The drayage and short-haul goal is consistent with the pace needed to achieve the joint goal held by the Ports of Los Angeles and Long Beach for all on-road drayage trucks serving the Ports to be zero emissions by 2035. As shown by recent research by UCLA’s Luskin Center for Innovation, waiting until the early 2030s to implement zero emissions trucks and the supporting infrastructure would lead to significantly more stranded assets and notably worse air quality and public health outcomes.

Next Steps on Policies and Pilot Projects

We will detail the policy pathway needed at the local, regional, and state levels, identifying which Partnership members can take the lead on which policies, as well as engaging additional actors in the transportation electrification ecosystem to join us. This includes advocating for continued incentives for medium- and heavy-duty trucks and charging infrastructure, and working with the ports to advance system optimization strategies to further incentivize the adoption of zero emissions drayage trucks.

We will address gaps in technology, infrastructure, and funding by accelerating pilot projects underway, and scoping new pilot concepts to address barriers to achieving our goals.
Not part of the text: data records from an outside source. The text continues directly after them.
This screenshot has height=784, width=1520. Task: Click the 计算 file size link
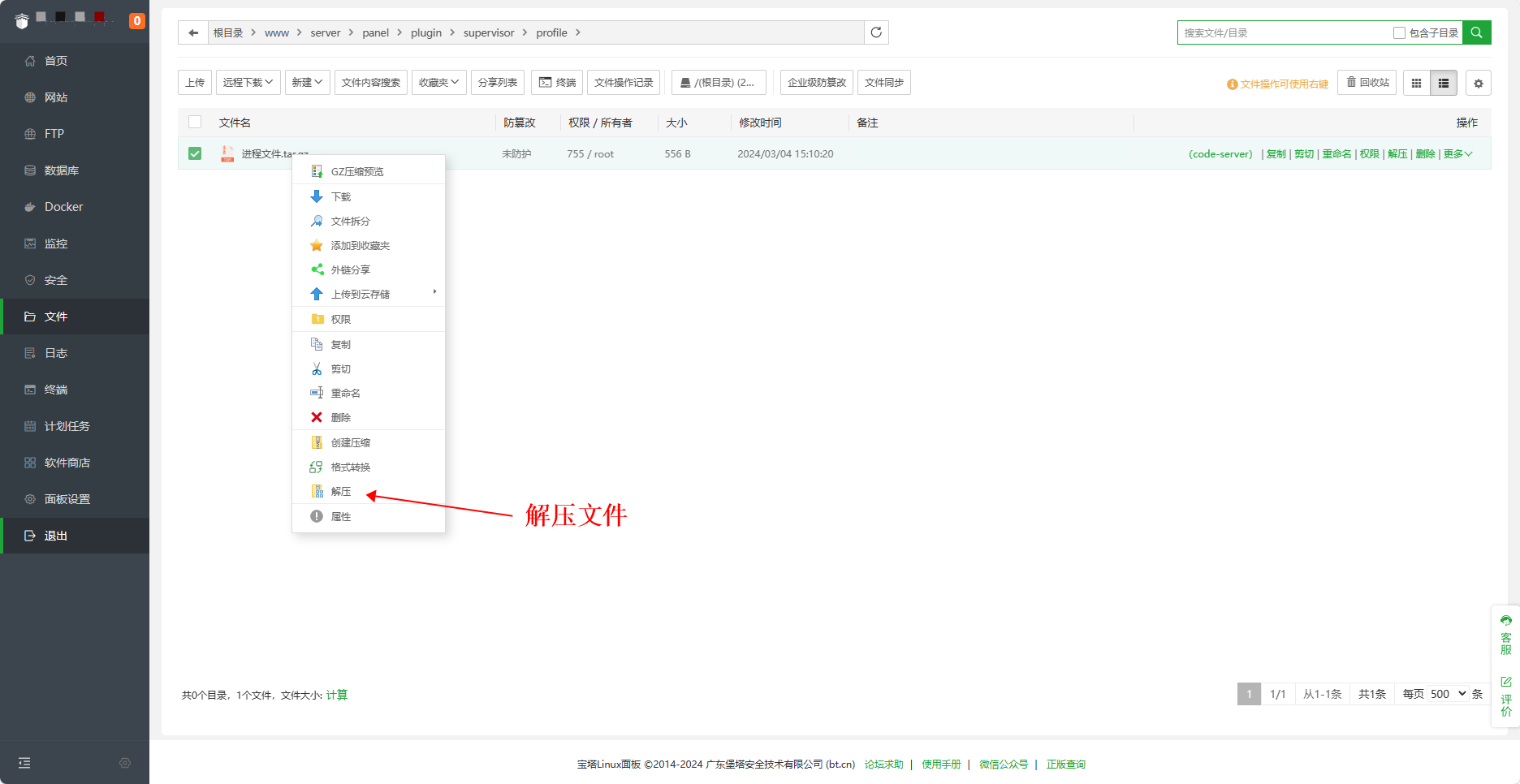point(337,695)
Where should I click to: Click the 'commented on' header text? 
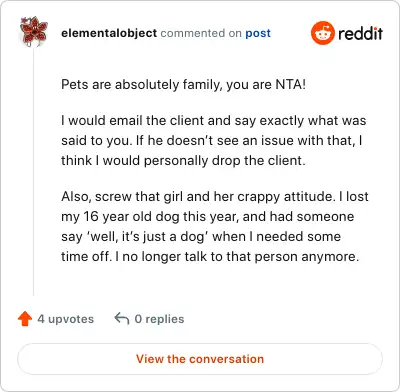tap(201, 33)
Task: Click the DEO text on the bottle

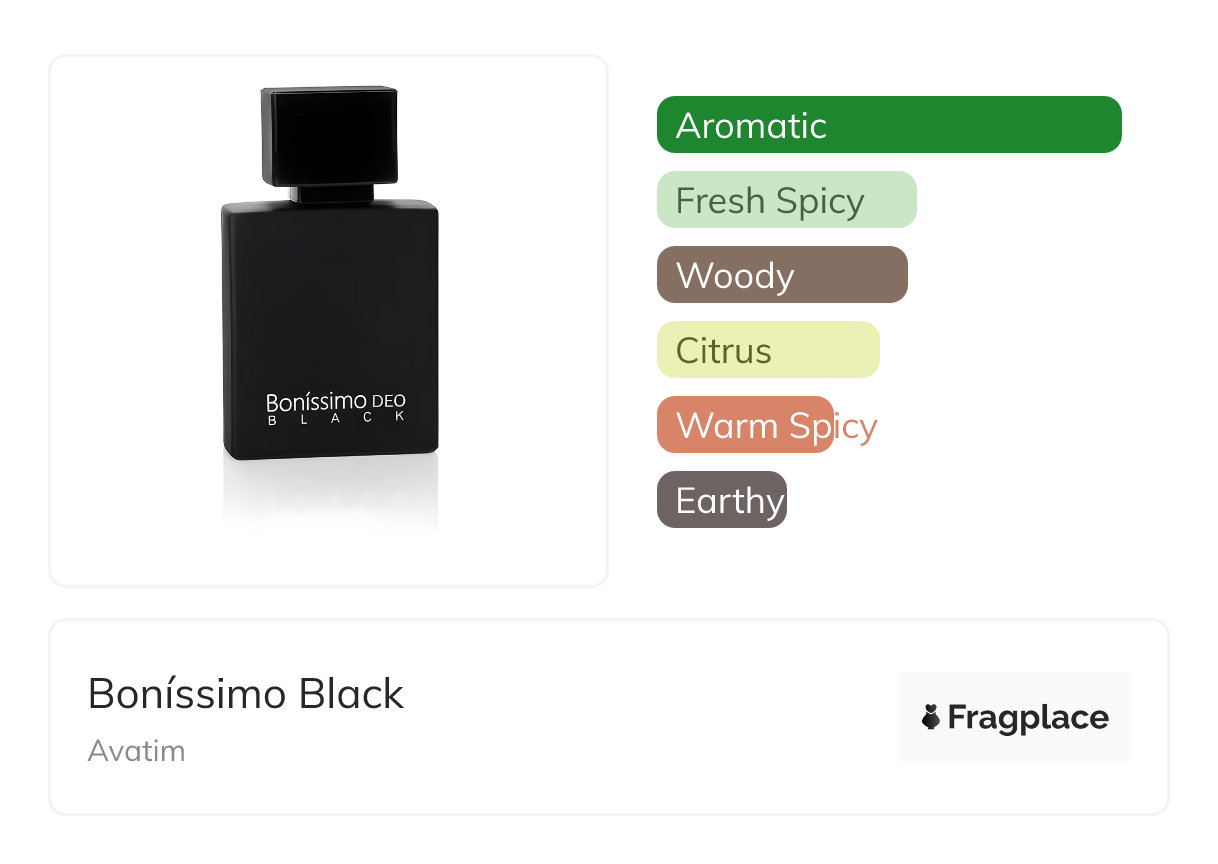Action: click(x=389, y=401)
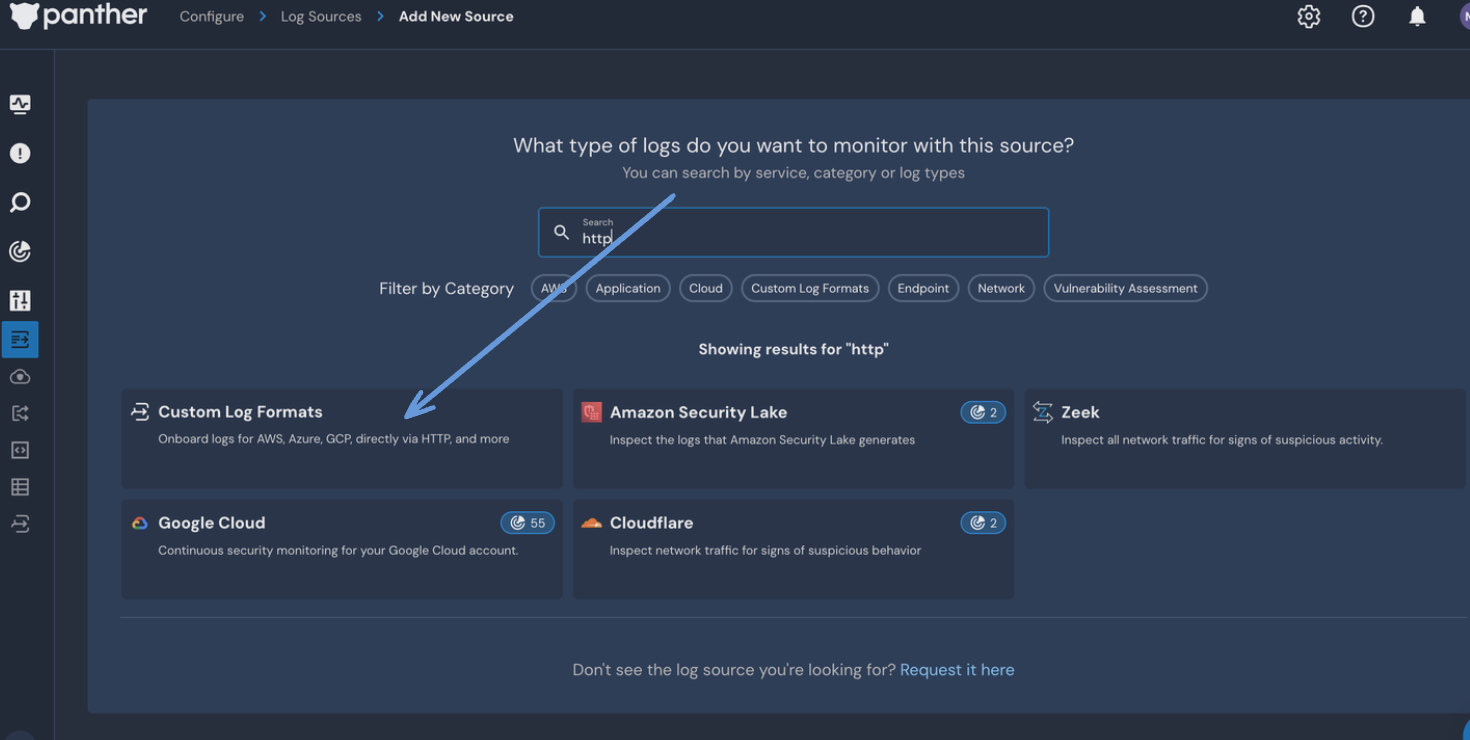Open the help question mark icon
This screenshot has width=1470, height=740.
click(1362, 17)
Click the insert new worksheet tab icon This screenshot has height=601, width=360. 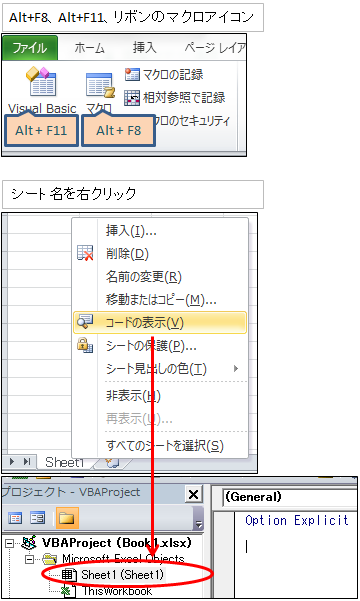tap(113, 463)
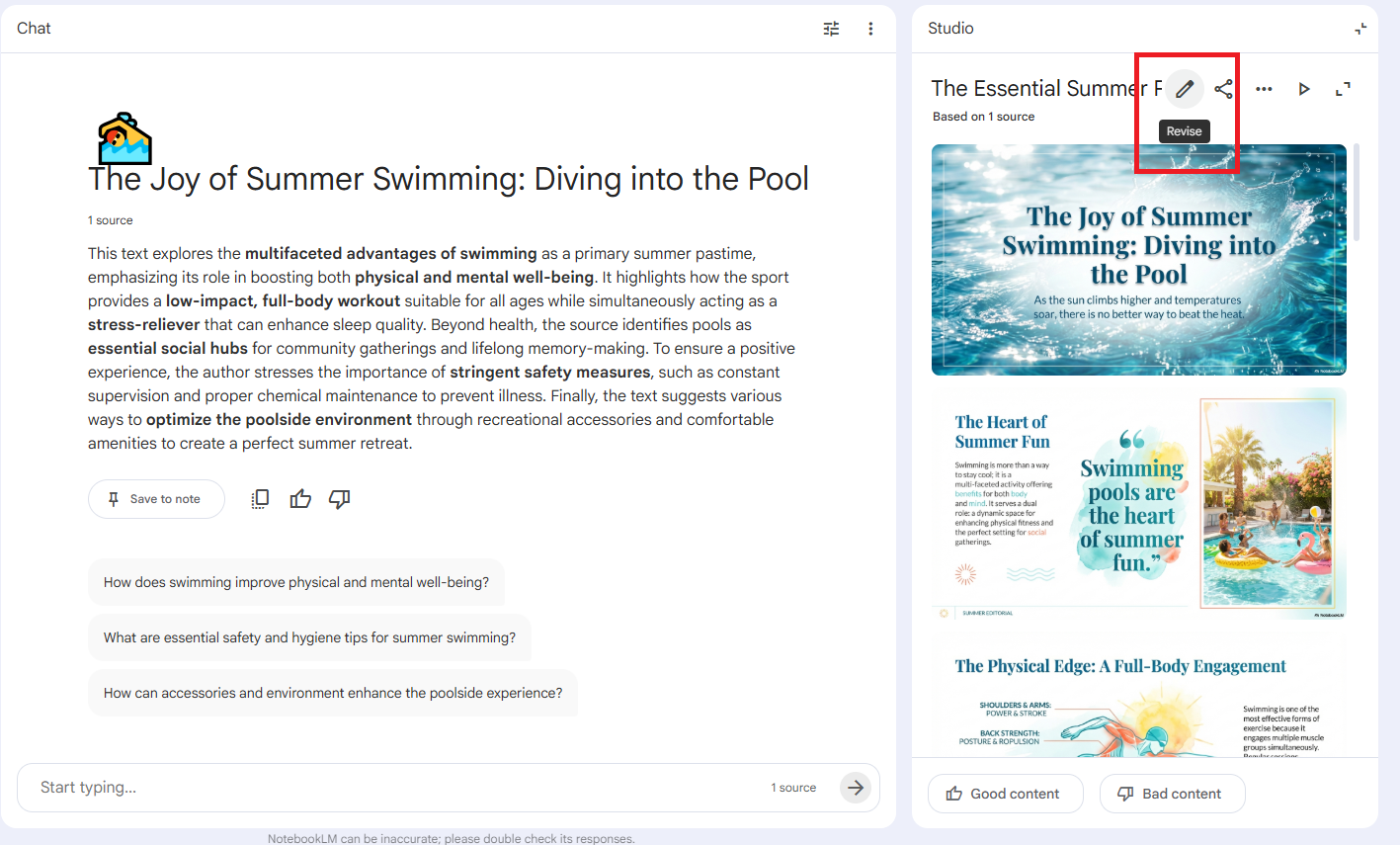Choose the poolside accessories suggested question
Screen dimensions: 1400x845
point(333,693)
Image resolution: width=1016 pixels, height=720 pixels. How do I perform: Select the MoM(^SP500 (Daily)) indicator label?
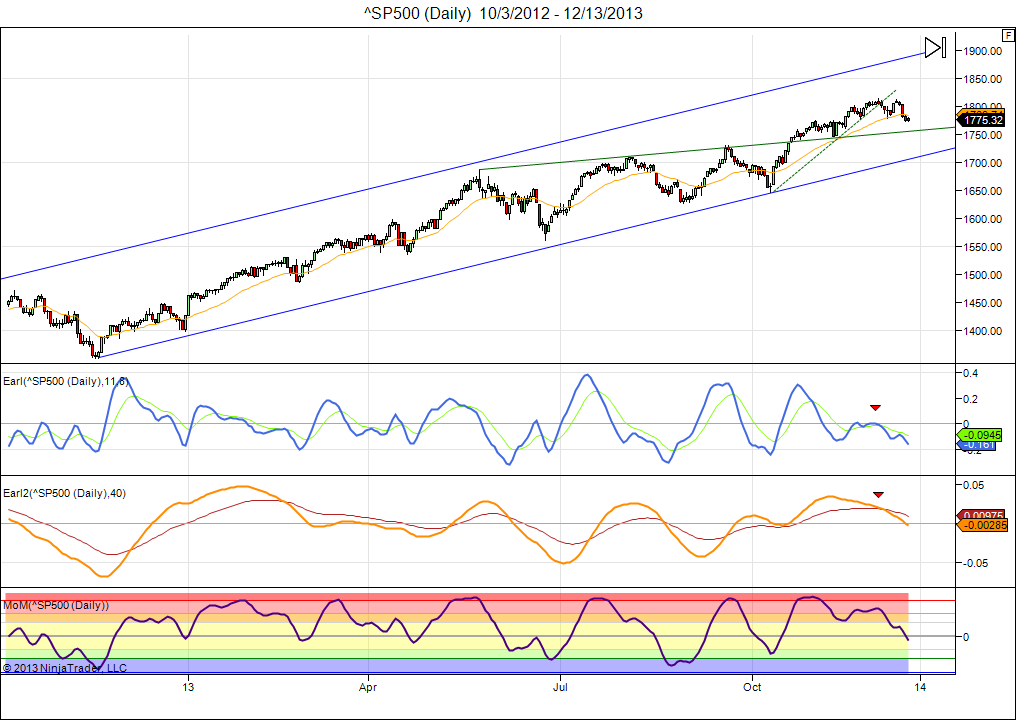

This includes securing funding to pilot medium- and heavy-duty trucks and supporting charging infrastructure along the I-710 freeway to provide the confidence needed for truck owners and operators in the region to transition to zero emissions trucks. It also includes engaging delivery companies, e-cargo bike companies, and alternative ecosystem providers to better understand the needs for a successful last-mile zero emissions delivery zone pilot.

LACI and the Transportation Electrification Partnership invite truck manufacturers, EVSE providers, businesses, LA County cities, labor organizations, and more—to join with us.

Join Us

LACI and all of the Transportation Electrification Partnership members are doubling down on the bold steps we must take to accelerate clean air and climate action here in Los Angeles. Yet even with such a diverse and influential set of partners, we need additional actors—truck manufacturers, EVSE providers, businesses, LA County cities, labor organizations, and more—to join with us.

We invite you to sign up for our Zero Emissions Transportation Newsletter to stay abreast of the Partnership’s progress and opportunities for collaboration. And we welcome additional members to join us at the table, to roll up your sleeves with us to identify solutions to the policy, financial, technology, infrastructure and behavioral challenges to achieving our goals.

As CARB Chair Mary Nichols stated, “Together, we can serve as a model for California, the nation, and the world by building a state-of-the-art transportation system that moves people and goods cleanly, efficiently, and sustainably throughout the region. Let’s get to work.”